In 1995, Derek Warfield released a solo studio album entitled "Legacy" as he was still eligible to record under his own name. With Warfield on vocals and mandolin, the music on this album was performed by a new band, although he was still touring with the Wolfe Tones. His solo releases continued annually until 2006.

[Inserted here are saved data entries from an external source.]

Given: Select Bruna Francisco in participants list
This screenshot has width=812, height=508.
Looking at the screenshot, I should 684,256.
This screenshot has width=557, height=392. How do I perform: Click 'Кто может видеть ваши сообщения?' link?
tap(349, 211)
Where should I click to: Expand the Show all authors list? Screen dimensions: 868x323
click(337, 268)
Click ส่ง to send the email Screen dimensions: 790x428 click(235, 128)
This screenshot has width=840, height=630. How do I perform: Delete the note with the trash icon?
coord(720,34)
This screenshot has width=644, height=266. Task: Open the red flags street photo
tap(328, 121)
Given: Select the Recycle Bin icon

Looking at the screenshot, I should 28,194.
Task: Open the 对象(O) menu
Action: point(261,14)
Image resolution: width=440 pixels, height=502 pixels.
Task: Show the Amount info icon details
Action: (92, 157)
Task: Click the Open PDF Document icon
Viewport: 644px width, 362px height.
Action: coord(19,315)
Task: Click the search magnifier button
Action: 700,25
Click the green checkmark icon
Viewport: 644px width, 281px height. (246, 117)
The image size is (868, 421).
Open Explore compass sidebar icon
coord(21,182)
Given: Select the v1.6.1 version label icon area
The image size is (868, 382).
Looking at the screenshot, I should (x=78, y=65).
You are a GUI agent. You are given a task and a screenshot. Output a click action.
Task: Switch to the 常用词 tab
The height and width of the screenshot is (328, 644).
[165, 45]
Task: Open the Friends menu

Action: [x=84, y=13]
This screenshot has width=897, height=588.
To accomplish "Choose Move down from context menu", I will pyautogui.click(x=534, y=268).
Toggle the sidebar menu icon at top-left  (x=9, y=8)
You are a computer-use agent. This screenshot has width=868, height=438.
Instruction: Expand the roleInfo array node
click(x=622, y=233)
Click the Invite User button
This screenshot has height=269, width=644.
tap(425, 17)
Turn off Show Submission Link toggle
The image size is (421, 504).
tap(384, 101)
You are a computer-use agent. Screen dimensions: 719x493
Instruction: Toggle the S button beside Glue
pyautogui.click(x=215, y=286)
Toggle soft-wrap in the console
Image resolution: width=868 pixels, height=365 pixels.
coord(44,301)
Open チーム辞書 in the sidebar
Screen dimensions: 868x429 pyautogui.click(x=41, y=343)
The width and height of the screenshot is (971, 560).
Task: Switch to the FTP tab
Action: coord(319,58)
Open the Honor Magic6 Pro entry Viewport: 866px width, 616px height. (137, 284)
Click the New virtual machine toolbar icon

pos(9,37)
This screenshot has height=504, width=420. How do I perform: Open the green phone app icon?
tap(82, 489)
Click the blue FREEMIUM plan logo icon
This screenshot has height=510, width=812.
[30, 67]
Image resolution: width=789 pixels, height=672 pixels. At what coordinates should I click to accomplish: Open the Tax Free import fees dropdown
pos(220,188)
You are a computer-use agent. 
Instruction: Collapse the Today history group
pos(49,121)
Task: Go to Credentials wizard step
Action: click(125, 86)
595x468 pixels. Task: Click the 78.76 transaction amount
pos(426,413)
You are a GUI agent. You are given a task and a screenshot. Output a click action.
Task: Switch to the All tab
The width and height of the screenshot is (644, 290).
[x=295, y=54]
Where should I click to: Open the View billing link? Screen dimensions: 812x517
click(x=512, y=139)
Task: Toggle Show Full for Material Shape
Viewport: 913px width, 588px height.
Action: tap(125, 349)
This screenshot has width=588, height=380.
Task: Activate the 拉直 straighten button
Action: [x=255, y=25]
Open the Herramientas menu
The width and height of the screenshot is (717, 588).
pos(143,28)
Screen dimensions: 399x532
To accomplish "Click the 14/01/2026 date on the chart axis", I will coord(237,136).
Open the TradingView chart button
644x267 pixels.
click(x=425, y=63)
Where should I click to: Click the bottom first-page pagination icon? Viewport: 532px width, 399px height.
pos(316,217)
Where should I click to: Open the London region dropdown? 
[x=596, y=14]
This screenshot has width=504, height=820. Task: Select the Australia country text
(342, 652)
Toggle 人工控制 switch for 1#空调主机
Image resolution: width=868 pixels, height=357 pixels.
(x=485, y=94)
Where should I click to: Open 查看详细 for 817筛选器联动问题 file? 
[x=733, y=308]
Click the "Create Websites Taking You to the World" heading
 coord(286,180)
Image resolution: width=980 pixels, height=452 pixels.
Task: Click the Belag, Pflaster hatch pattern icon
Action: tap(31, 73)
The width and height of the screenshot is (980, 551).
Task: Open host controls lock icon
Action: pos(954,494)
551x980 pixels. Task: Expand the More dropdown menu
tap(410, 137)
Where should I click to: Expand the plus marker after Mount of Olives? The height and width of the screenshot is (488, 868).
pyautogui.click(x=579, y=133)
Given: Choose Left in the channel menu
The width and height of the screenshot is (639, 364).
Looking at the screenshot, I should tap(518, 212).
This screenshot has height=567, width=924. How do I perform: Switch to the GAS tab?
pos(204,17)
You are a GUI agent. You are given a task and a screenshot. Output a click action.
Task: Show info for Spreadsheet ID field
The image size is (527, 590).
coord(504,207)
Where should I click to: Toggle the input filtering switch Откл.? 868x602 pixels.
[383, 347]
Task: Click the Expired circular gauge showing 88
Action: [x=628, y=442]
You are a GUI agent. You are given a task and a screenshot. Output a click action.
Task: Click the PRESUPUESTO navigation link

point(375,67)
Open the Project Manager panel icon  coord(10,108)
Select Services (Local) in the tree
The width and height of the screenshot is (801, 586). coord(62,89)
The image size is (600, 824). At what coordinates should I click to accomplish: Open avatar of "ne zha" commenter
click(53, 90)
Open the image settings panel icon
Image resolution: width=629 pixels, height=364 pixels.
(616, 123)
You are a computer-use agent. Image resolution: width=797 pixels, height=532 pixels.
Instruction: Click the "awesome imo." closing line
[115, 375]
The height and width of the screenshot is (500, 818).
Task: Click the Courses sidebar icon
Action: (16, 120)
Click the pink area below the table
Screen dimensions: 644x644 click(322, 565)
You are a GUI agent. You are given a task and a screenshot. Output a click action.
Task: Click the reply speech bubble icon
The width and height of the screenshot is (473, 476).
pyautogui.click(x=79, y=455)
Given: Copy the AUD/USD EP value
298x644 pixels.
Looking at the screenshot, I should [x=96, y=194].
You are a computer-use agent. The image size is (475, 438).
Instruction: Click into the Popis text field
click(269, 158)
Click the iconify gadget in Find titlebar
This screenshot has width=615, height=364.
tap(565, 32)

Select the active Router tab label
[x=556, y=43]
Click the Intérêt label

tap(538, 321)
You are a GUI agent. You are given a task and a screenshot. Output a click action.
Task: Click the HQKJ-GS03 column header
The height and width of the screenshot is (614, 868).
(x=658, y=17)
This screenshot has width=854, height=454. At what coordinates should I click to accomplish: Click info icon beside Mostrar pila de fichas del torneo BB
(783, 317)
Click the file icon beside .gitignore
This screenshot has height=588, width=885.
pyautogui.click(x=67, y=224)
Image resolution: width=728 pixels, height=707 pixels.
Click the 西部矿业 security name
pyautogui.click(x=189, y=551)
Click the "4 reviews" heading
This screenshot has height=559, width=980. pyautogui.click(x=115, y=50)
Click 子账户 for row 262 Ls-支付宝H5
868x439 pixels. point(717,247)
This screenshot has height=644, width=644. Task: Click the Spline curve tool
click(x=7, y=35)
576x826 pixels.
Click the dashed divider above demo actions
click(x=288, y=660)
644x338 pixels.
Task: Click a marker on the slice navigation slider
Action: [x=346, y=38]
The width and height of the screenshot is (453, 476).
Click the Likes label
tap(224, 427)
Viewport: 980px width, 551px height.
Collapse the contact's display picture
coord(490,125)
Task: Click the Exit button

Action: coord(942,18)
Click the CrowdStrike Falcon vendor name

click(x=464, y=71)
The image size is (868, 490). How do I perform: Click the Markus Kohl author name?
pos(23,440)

In 2001, after a show played in Limerick, Derek Warfield departed the band to concentrate on his own career. Calling themselves "Brian Warfield, Tommy Byrne and Noel Nagle, formerly of the Wolfe Tones" the three would later go on to release "You'll Never Beat the Irish" and the subsequent album "Child of Destiny".

2003

In 2003, after a complaint from an Ulster Unionist politician, Roy Beggs, Jr., a radio channel dedicated to the music of Derek Warfield was removed from the in-flight entertainment of Aer Lingus. Beggs complained of the "Blatant promotion of militant, armed republicanism" by the playing of this music, saying it was the same as "the speeches of Osama bin Laden being played on a trans-Atlantic Arabian airline". Aer Lingus removed the material from their flights stating: "It is something that should not have been on board and we removed it immediately we became aware of it".